Stated problem: Can you repeat the entries from the start through the line containing "(x=1102, y=185)", changing "plus icon" to "add button" and keeping everything else the same?

Records for this task:
· · · ·
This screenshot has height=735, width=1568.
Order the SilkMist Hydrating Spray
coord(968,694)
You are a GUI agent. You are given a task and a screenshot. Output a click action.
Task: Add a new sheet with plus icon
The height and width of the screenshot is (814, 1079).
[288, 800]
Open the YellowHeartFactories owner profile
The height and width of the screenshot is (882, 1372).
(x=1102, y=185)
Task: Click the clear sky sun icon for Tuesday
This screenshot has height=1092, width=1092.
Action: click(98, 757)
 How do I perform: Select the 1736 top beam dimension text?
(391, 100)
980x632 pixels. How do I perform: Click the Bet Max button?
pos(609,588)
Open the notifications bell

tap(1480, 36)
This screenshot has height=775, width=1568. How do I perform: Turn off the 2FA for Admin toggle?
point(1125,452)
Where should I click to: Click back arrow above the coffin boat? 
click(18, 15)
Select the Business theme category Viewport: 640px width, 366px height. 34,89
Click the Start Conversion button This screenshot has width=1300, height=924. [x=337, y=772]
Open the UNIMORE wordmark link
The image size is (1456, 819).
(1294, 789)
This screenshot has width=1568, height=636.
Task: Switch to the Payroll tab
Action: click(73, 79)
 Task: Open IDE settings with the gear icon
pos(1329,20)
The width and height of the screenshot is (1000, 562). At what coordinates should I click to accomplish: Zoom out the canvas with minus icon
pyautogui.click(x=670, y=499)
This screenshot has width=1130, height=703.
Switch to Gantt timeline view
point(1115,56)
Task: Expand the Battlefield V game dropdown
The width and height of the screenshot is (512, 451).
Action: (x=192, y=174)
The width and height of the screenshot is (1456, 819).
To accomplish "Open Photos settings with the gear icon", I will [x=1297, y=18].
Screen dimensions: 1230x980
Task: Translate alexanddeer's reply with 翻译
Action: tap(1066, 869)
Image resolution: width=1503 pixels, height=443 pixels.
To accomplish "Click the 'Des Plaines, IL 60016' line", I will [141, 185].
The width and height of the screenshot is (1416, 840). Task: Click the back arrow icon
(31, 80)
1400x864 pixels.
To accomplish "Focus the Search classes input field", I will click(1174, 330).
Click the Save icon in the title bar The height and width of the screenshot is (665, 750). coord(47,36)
· · · ·
The reply:
This screenshot has height=735, width=1568.
Order the SilkMist Hydrating Spray
coord(968,694)
You are a GUI agent. You are given a task and a screenshot. Output a click action.
Task: Add a new sheet with add button
The height and width of the screenshot is (814, 1079).
[288, 800]
Open the YellowHeartFactories owner profile
The height and width of the screenshot is (882, 1372).
(x=1102, y=185)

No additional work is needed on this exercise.